Y la respuesta, aunque pueda parecer poco concreta, es la más realista: depende del proyecto.

No cuesta lo mismo una herramienta sencilla para gestionar citas que una plataforma interna con varios tipos de usuarios, integración con facturación, panel de administración, informes, automatizaciones y conexión con otras aplicaciones. Tampoco cuesta lo mismo crear una primera versión funcional que desarrollar una solución completa preparada para escalar durante años.

En 2026, el desarrollo de software a medida sigue siendo una inversión muy variable. Como referencia general, distintas guías del sector sitúan los proyectos pequeños desde unos 5.000 €, los desarrollos medianos entre 15.000 € y 40.000 €, y los proyectos más complejos por encima de 50.000 €. Otros análisis del mercado español elevan las plataformas SaaS, ERP o sistemas empresariales avanzados a rangos que pueden superar los 100.000 €, dependiendo del alcance y la duración del proyecto.

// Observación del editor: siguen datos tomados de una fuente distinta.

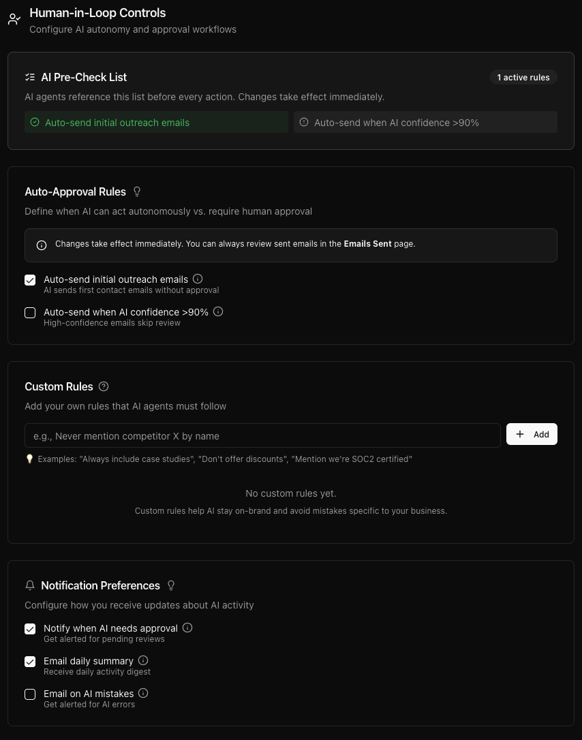Enable Auto-send when AI confidence >90% checkbox
The width and height of the screenshot is (582, 740).
click(30, 313)
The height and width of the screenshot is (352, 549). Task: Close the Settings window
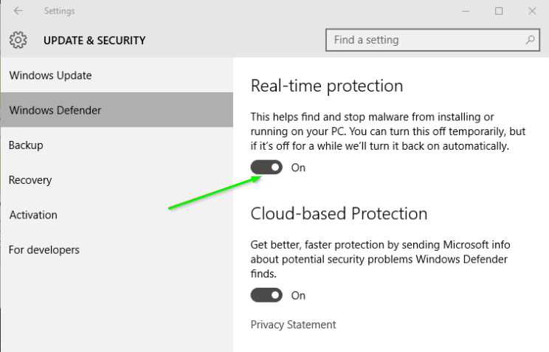(x=532, y=11)
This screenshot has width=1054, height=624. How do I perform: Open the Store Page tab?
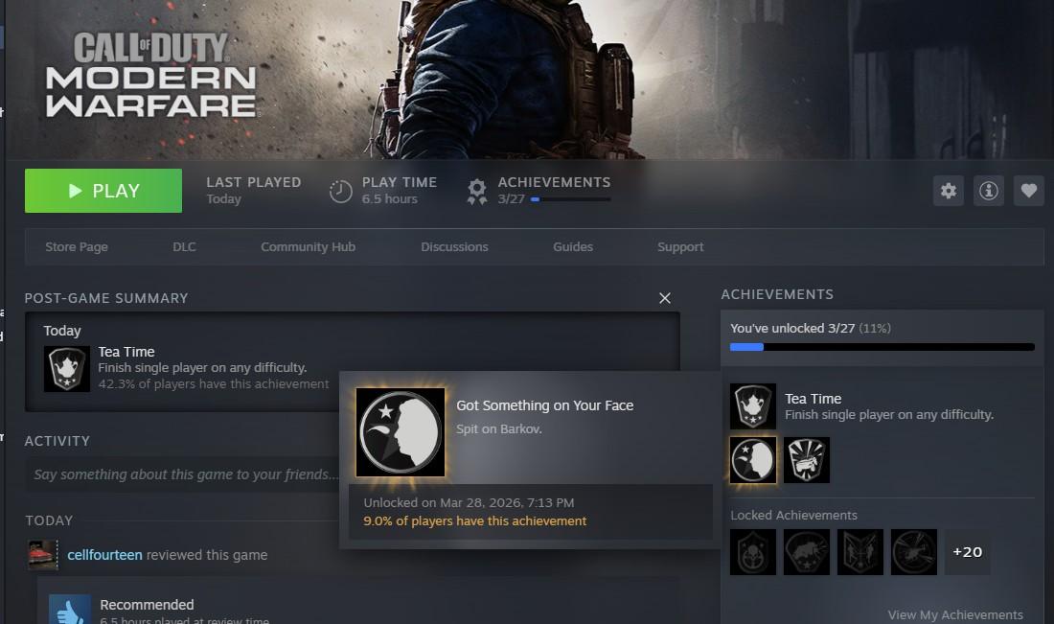(x=77, y=247)
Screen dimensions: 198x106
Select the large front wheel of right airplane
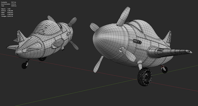tap(145, 77)
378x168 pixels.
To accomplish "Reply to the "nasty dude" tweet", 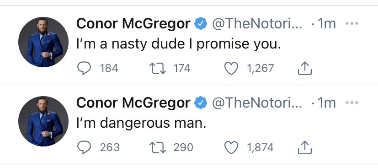I will coord(84,68).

La clave no está solo en saber una cifra aproximada, sino en entender qué hay detrás de ese precio.

No estás comprando “un programa”, estás construyendo una herramienta de trabajo

Cuando una empresa encarga un software a medida, no está comprando una licencia genérica. Está desarrollando una solución pensada para su forma de trabajar, sus procesos, sus clientes y sus objetivos.

Ese software puede servir para gestionar reservas, controlar stock, automatizar presupuestos, conectar departamentos, crear un CRM propio, digitalizar partes de trabajo, organizar expedientes, mejorar la comunicación con clientes o sustituir hojas de cálculo que ya se han quedado cortas.

Por eso el coste no depende únicamente de “programar pantallas”. Antes de escribir código hay que entender el negocio, definir funcionalidades, diseñar la experiencia de usuario, planificar la arquitectura, elegir tecnologías, desarrollar, probar, corregir, desplegar y mantener.

Un buen software no empieza con una línea de código. Empieza con una buena definición del problema.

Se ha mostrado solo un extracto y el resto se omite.